Atualmente, já se pode observar alguns julgados, principalmente no Supremo Tribunal Federal, em que a responsabilidade objetiva do Estado é mitigada, com o objetivo de se impedir interpretações demasiadamente ampliativas.

Como exemplo, podemos citar o Recurso Extraordinário n° 220.999, no qual se corrigiu um desses casos de ampliação exacerbada. Relatando-se resumidamente, tratava-se a hipótese de uma empresa que pleiteava ressarcimento por cessação de lucros decorrentes da interrupção do escoamento de sua produção após a suspensão da prestação de serviço de transporte fluvial pela sociedade de economia mista federal FRANAVE. Espantosamente, a decisão de 1ª instância, confirmada pelo Tribunal Regional Federal (TRF) da 5a Região, entendia que a União tinha o dever de manter em funcionamento a sociedade, mesmo que não houvesse qualquer previsão legal a respeito, nem obrigação de continuidade dos serviços entre a FRANAVE e a autora da ação. A decisão fundou-se num misto de responsabilização da União pela edição de atos legislativos referentes à possibilidade de cessão dos bens da FRANAVE para os Estados e Municípios no processo de desestatização e responsabilização pela desativação da empresa, acusada como omissão da União. Em última análise, a empresa estava pleiteando o direito ao lucro garantido, a ser custeado pelo Estado. [25]
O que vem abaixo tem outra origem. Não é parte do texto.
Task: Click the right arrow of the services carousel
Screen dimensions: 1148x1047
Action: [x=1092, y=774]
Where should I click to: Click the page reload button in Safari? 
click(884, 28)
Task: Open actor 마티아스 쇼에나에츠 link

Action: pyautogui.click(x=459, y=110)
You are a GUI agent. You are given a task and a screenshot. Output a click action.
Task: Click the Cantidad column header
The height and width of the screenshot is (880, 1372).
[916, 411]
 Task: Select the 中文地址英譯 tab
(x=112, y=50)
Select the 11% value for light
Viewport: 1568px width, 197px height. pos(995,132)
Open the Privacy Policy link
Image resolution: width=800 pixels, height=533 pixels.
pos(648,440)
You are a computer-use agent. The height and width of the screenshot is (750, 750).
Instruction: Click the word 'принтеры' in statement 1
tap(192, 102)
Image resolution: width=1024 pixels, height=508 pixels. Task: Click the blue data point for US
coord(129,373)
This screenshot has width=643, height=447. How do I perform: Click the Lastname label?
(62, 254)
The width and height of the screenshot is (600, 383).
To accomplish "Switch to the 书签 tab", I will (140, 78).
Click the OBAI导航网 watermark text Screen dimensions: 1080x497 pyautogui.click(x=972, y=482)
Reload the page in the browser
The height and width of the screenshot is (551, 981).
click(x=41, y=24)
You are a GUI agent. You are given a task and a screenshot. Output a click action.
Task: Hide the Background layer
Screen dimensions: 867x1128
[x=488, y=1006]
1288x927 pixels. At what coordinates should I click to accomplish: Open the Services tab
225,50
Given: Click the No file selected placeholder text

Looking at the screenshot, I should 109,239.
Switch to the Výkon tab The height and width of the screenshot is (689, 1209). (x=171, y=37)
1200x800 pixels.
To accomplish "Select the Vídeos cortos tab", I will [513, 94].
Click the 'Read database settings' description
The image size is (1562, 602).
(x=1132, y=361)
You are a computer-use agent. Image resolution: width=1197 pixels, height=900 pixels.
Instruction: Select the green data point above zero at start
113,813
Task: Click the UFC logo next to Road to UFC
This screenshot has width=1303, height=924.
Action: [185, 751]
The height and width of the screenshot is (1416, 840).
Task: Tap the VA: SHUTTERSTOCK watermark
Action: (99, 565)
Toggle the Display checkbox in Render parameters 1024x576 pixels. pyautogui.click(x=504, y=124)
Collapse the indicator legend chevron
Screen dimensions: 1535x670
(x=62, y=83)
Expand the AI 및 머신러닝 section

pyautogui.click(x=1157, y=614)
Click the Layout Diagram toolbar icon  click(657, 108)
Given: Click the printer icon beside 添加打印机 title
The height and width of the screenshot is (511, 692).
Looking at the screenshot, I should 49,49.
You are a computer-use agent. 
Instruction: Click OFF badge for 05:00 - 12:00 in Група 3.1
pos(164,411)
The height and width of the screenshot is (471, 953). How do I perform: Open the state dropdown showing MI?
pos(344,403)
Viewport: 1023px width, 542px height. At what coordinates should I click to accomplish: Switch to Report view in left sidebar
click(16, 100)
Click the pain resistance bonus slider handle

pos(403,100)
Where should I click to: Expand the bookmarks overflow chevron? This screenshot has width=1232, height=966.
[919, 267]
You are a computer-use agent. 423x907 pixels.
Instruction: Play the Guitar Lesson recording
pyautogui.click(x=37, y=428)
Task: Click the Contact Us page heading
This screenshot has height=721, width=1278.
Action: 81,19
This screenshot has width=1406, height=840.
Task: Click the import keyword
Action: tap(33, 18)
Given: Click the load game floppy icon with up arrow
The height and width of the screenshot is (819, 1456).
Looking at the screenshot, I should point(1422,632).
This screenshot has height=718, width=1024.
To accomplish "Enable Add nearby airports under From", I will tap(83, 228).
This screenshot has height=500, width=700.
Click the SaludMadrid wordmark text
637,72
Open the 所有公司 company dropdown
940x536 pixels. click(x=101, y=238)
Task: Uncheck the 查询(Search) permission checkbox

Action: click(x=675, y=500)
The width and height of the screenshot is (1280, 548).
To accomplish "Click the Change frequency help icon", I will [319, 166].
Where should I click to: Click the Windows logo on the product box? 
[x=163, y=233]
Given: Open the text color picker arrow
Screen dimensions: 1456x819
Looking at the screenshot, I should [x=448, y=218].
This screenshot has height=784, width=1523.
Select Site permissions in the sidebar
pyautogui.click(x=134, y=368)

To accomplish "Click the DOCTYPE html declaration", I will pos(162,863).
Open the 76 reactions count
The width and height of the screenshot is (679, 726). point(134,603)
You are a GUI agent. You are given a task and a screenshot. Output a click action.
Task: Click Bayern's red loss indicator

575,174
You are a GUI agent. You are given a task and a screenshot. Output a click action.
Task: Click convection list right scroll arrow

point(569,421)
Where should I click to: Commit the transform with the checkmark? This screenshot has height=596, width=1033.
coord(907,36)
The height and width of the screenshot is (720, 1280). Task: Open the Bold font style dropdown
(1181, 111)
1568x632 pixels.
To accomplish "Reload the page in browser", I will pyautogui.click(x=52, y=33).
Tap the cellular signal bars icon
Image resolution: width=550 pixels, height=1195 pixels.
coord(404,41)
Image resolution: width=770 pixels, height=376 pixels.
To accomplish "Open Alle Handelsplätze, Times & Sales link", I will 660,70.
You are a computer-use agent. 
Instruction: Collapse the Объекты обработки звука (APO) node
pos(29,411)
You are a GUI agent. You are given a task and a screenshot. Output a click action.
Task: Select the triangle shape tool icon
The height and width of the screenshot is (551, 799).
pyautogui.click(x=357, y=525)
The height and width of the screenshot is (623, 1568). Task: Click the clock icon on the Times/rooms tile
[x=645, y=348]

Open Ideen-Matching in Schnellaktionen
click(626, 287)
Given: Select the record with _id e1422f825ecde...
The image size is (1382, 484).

Por meio da atuação da Procuradoria da União do Estado de Pernambuco, o Supremo Tribunal Federal pôde sanar esse sério erro de interpretação da Lei, corrigindo grave e lastimável equívoco do TRF da 5a Região ao interpretar de forma precisa o nexo causal exigido para a apuração da responsabilidade.

Infelizmente, este não se trata de um caso isolado, havendo muitos outros exemplos como esse. As companhias aéreas, por exemplo, beneficiárias de extensos estímulos e subvenções em determinado período, pleiteiam ressarcimentos por parte da União, em razão de supostas defasagens nas tarifas aéreas decorrentes de planos econômicos passados. Também os empresários do setor sucro-alcooleiro já pretenderam ser ressarcidos pela União por supostos prejuízos ocorridos no período compreendido entre março/85 e outubro/89, decorrentes da política econômica adotada pelo Governo Federal para o setor.

Muitas decisões em sentido contrário ao bom entendimento da responsabilidade civil do Estado são tomadas, sendo que, na maior parte das vezes, não são percebidas em meio a tantas sentenças judiciais elaboradas.

Alguns juízes entendem que estão a criar uma jurisprudência libertária quando condenam a União – significa dizer, a pobre sociedade brasileira – a pagar vultosas indenizações a segmentos largamente privilegiados, seja com a política de subsídios do passado, seja com a generosa hermenêutica do presente. Por mais que se faça um pretenso juízo de eqüidade, constitui-se em abuso querer transformar o Poder Público em salvador de empresas com gestões comprometidas e concebidas dentro do peculiar conceito de capitalismo "à brasileira", no qual os lucros são apropriados e os prejuízos são socializados. [26]

É preciso que se reflita sobre a questão de que se determina atuação do Poder Público afetou toda a coletividade, não há por que se privilegiar algumas pessoas estabelecendo um nexo de causalidade entre a conduta pública geral com o eventual prejuízo. Tal situação caracterizaria uma proteção desigual do Estado para aqueles que irregularmente tentam se beneficiar.

Vale notar ainda que, muitas vezes devido à presença de conceitos vagos, abertos e indeterminados no próprio Código Civil brasileiro, são dadas as interpretações mais diversas acerca da aplicação da responsabilidade civil das pessoas jurídicas de direito público ou privadas prestadoras de serviços públicos.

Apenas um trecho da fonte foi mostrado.